Indians, Buffalo, Fire and Delong

Brad DeLong, a man whose arrogance is such that he makes me seem humble and quiet, is holding a “Stupidest Man Alive Contest.” He writes:

“Correspondents ask, “Is everybody who writes for National Review as stupid as Donald Luskin?”

The answer appears to be: It sure looks like it, and in Jonah Goldberg’s case–definitely.”

Why am I apparently as boneheaded as DeLong thinks our colleague Don Luskin is?

Because in my Madison speech I said:

“Some say that Native Americans were great environmentalists don’t know history. Some think that Indians were like a Disney movie, with Indians talking to bunnies. The great plains used to be a giant forest. The Indians burnt it to the ground to hunt buffalo.”

Me: DeLong doesn’t provide any specific complaint, treating the entire statement to be self-evidently stupid.

Well, I guess I’ll compound my stupidity by not only defending what I said, but daring to think DeLong’s the one being an idiot.

On the first point, that people think American Indians lived in perfect harmony with nature, like in the Disney movies, I hope he’s not going to contest this. At this point it’s simply a cliché, taught in schools and prevalent throughout pop culture and the writings of countless left-liberals and environmentalists. Must we trot out the tear of Iron Eyes Cody (born Espera DeCorti of Sicillian parents)?

My second point, that the Indian myth isn’t true is simply incontrovertible. American Indians — obviously a diverse bunch so some unfair generalization will be involved — radically transformed the American landscape, had little concept of “conservation” in the European sense, and practiced hunting “overkill” in a horrendous fashion. In some regions, Indians wiped out beaver and deer populations. Some tribes chased whole herds of buffalo off cliffs. Earlier native Americans strongly contributed to or caused the extinction of many large mammals in North America. I could go on but, again, I don’t think this is partcularly controversial either.

As for my last point, that the “The great plains used to be a giant forest. The Indians burnt it to the ground to hunt buffalo” contains some hyperbole (let’s not hear much from DeLong protesting hyperbole, please) but it’s a basically sound point. I suggest DeLong pick up a copy of The Ecological Indian, Myth and History by Shepard Krech. He writes, “The evidence that Indians lit fires that then were allowed to burn destructively and without regard to ecological consequences is abundant.” He has a whole chapter simply called “Fire.”

“By the time Europeans arrived, North American was a manipulated continent,” Krech continues. “Indians had long since altered the landscape by burning or clearing woodland for farming and fuel. Despite European images of an untouched Eden, this nature was cultural not virgin, anthropogenic not primeval, and nowhere is this more evident than in the Indian use of fire.”

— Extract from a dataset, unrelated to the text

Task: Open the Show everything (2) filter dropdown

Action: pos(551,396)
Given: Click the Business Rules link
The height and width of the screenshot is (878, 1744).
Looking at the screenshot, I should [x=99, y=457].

Charles Mann in his wonderful book 1491: New Revelations of the Americas Before Columbus writes at length about the profound transformation of the American environment wrought by native Americans. Here is a sample passage:

Indian fire had its greatest impact in the middle of the continent, which Native Americans transformed into a prodigious game farm. Native Americans burned the Great Plains and Midwest prairies so much and so often they increased their extent; in all probability, a substantial portion of the giant grassland celebrated by cowboys was established and maintained by the people who arrived there first. “When Lewis and Clark headed west from [St. Louis],” wrote ethologist Dale Lott, “they were exploring not a wilderness but a vast pasture managed by and for Native Americans.”[Emphasis mine]

I guess these guys are equal competitors for the title of “stupidest man alive.” The only shame is that the judge of the contest is ineligible.